When it comes to addictions like food, alcohol, drugs, shopping the term “denial” refers to the process by which people pretend to themselves or to others, that they don’t have a problem, when in fact they do have a big problem. Denial can be a conscious thing where the person who is addicted, lies to cover up their habits, in order to keep the addiction a hidden secret from others or unconsciously believe they drink but don’t have a problem stopping.
Denial may be partially conscious, for example, when someone admits that they drink more than they know they should for health reasons, but deny that it causes them problems, when in fact many of the problems they experience are consequences of their drinking.
Denial is the refusal to acknowledge the existence of unpleasant painful realities or our internal thought process and feelings that we are ashamed of but refuse to face in order to change, leading us to lie and pretend we are in control, when in fact we are not.
When we are lying to ourselves about all the emotions we are feeling, we are in denial which is often a protection mechanism against the pain we have to face in our reality, outside our emotions. For example you could have been dating someone for 10 years who you love, need, has become a part of you, you cannot live without but this person does not feel the same and has decided to walk away from you. At first you are angry, lash out, do not want to let go, say stuff you don’t mean in the moment, then say how much you love them and you tell anyone who will listen how hurt you feel. With all these thoughts swimming around in your head, you want answers solutions, for him to come back, tell you its all going to be fine.
Being in denial in this place is because it is safer and less painful than having to face the fact you have been dumped and there is no going back because you want answers and telling him how you feel, may not get you the answers you want. Love and pain go hand in hand and we have to learn to take the good with the bad, always looking to forgiveness for internal peace. Being in denial about being loved by someone who is obviously clearly saying they don’t love or want you anymore, is never going to make you happy and you are never going to make them change their mind, unless you lock them up and force them.

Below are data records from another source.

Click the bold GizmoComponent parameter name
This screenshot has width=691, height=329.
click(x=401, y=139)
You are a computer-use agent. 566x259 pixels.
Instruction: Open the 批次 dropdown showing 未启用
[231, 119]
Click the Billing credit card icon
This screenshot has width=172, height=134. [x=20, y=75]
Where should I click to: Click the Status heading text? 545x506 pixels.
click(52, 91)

When we get dumped, we must learn to face the reality, see it for what it is and move forward, feeling the hurt but forgiving the person at the same time because being in denial will only prolong the inevitable and keep you stuck in the past.
Being in denial when you are seriously over weight and killing yourself daily because you don’t have the will power to change, is a very dangerous place and something you have to face if you ever want to be truly happy. Keeping your head down with a bagful of excuses as to why you cannot lose weight or those who don’t even acknowledge they have a weight issue, is denial in its best form because it is obvious and clear to on lookers, so in reality is not possible to hide behind.

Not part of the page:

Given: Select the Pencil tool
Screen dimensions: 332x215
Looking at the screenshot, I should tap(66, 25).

Being in denial about your happiness by pretending you have everything you desire materially, is only about fooling yourself because we all know money does not make us happy, no matter how much we think or believe it can.
Denial is the worst form of self abuse because whilst ever you are lying to yourself, you are lying to others and lying is not the route to your internal peace and happiness, something we all have to seek out in order to be the best we can be.

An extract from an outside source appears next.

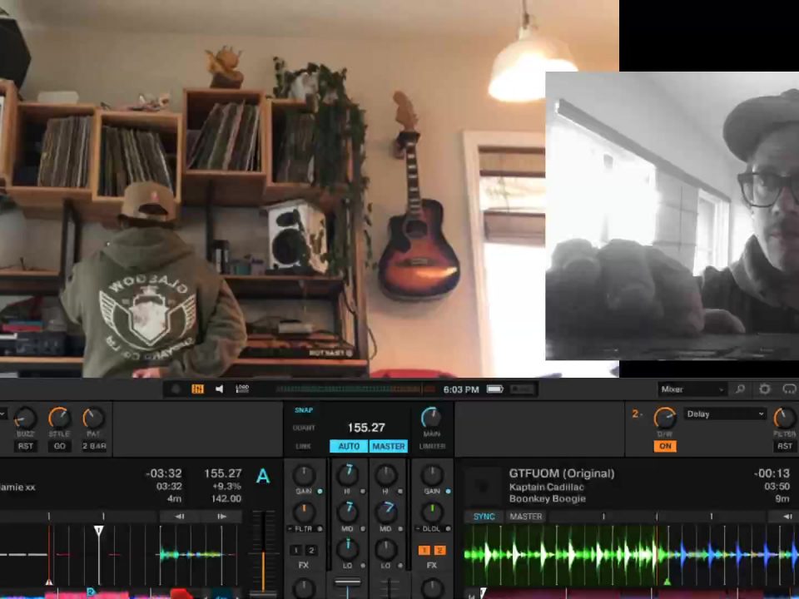Turn off FX unit 2 ON button
This screenshot has height=599, width=799.
[x=664, y=446]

If you are fat, then face the fact you are fat and if you cannot do this because you are afraid of what others will think of you, recognise they already think you are fat because in reality you are. You may think that others judge you for being fat and this maybe true but most people would in fact feel sorry for you because they can see what you are doing to yourself and your health, so being in denial is rather pointless, especially if you are hiding behind it.
If you have a problem with alcohol and you keep telling your friends and family you are on top of it, can stop it anytime, face the fact you are in denial because if it was that simple, you would be doing it and those who care about you would be off your back.
Facing the truth is so liberating, once you get over the fear of confronting the problem or the pain of loss, hope and comfort because finding your inner strength is your key to being able to never have to live a lie.